→ SOURCE EXTRACT
- - - - - - -

The purpose of the privilege is to protect "the decision-making process from the inhibiting effect that disclosure of predecisional advisory opinions and recommendations might have on the 'frank discussion of legal or policy matters' in writing." Doe v. City of San Antonio, No. SA-14-CV-102-XR, 2014 WL 6390890, at *2 (W.D. Tex. Nov. 17, 2014) (citing Skelton, 678 F.2d at 38 (5th Cir. 1982) (quoting NLRB v. Sears, Roebuck & Co., 421 U.S. 132, 150 (1975)). In order for the deliberative process privilege to apply, the discovery sought must be both deliberative and predecisional. DaSilva v. U.S. Citizenship & Immigr. Servs., No. 13-13, 2013 WL 4780267, at *4 (E.D. La. Sept. 4, 2013). To be deliberative, the discovery sought would, if disclosed, expose an agency's decision-making process in such a way that would chill candid discussion. Id. Furthermore, to be predecisional, the discovery sought must have been prepared in order to assist the decision-maker in arriving to a decision. Id.

"[T]he deliberative process privilege is qualified and can be overcome 'by a sufficient showing of need.'" Harding v. Cty. of Dall., No. 3:15-CV-0131-D, 2016 WL 7426127, at *12 (N.D. Tex. Dec. 23, 2016) (citations omitted). Indeed, Plaintiffs may take the requested depositions if their "need for the materials and the need for accurate fact-finding override [Defendants'] interest in non-disclosure." Doe, 2014 WL 6390890, at *2 (citing F.T.C. v. Warner Commc'ns Inc., 742 F.2d 1156, 1161 (9th Cir. 1984)). Courts consider multiple factors when determining whether the deliberative process privilege is overcome:

(1) the relevance of the evidence[,] (2) the availability of other evidence, (3) the government's role in the litigation, . . . (4) the extent to which disclosure would hinder frank and independent discussion regarding contemplated policies and decisions . . . (5) the interest of the litigant, and ultimately society, in accurate judicial fact finding, (6) the seriousness of the litigation and the issues involved, (7) the presence of issues concerning alleged governmental misconduct, and (8) the federal interest in the enforcement of federal law.
N. Pacifica, LLC v. City of Pacifica, 274 F. Supp. 2d 1118, 1122 (N.D. Cal. 2003) (citation omitted); see also Doe, 2014 WL 6390890, at *2 (citations omitted) (applying these factors and permitting discovery in a § 1983 case).

- - - - - - -

→ SOURCE MATERIAL
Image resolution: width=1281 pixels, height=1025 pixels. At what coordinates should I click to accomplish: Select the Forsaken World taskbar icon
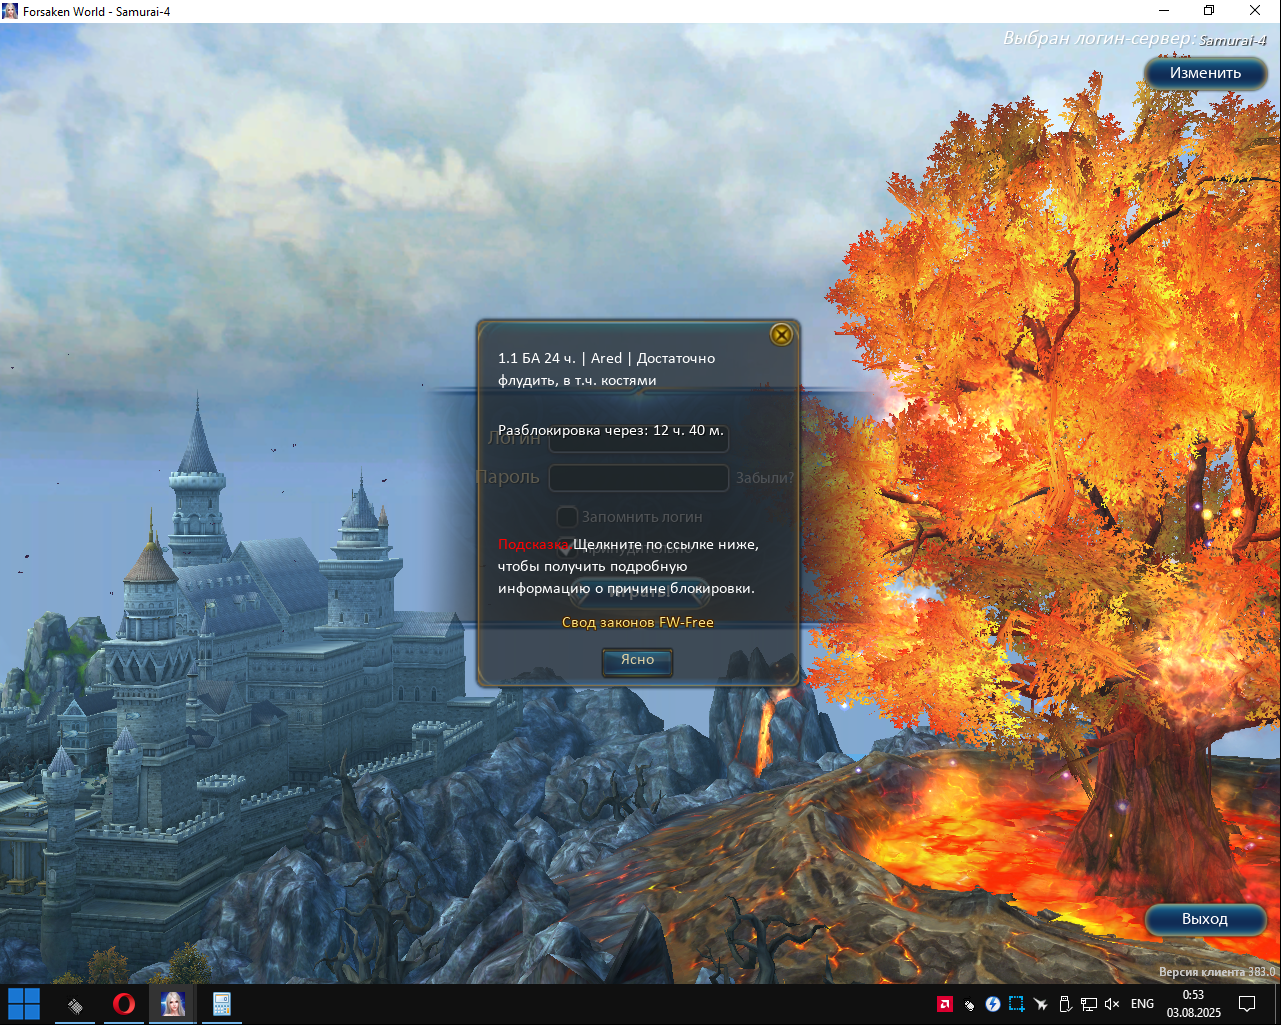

- - - - - - -

→ INSTRUCTION A
Answer these questions from the passage on the deliberative process privilege:
(i) What two qualities must the discovery sought have for the privilege to apply?
(ii) According to the quotation from Harding, by what can the privilege be overcome?
(iii) In what kind of case did Doe apply the listed factors and permit discovery?
→ INSTRUCTION B
Revise the passage on the deliberative process privilege. Reproduce the stretch from "(1) the relevance" through "a § 1983 case).", swapping "judicial fact finding" for "fact finding by courts".
→ INSTRUCTION C
Name every case cited in the passage on the deliberative process privilege, in the form each name takes there.
The material comes from a source other than the passage.

→ COMPLETE RESPONSE A
(i) It must be both deliberative and predecisional.
(ii) By "a sufficient showing of need."
(iii) A § 1983 case.

→ COMPLETE RESPONSE B
(1) the relevance of the evidence[,] (2) the availability of other evidence, (3) the government's role in the litigation, . . . (4) the extent to which disclosure would hinder frank and independent discussion regarding contemplated policies and decisions . . . (5) the interest of the litigant, and ultimately society, in accurate fact finding by courts, (6) the seriousness of the litigation and the issues involved, (7) the presence of issues concerning alleged governmental misconduct, and (8) the federal interest in the enforcement of federal law.
N. Pacifica, LLC v. City of Pacifica, 274 F. Supp. 2d 1118, 1122 (N.D. Cal. 2003) (citation omitted); see also Doe, 2014 WL 6390890, at *2 (citations omitted) (applying these factors and permitting discovery in a § 1983 case).

→ COMPLETE RESPONSE C
Doe v. City of San Antonio
Skelton
NLRB v. Sears, Roebuck & Co.
DaSilva v. U.S. Citizenship & Immigr. Servs.
Harding v. Cty. of Dall.
F.T.C. v. Warner Commc'ns Inc.
N. Pacifica, LLC v. City of Pacifica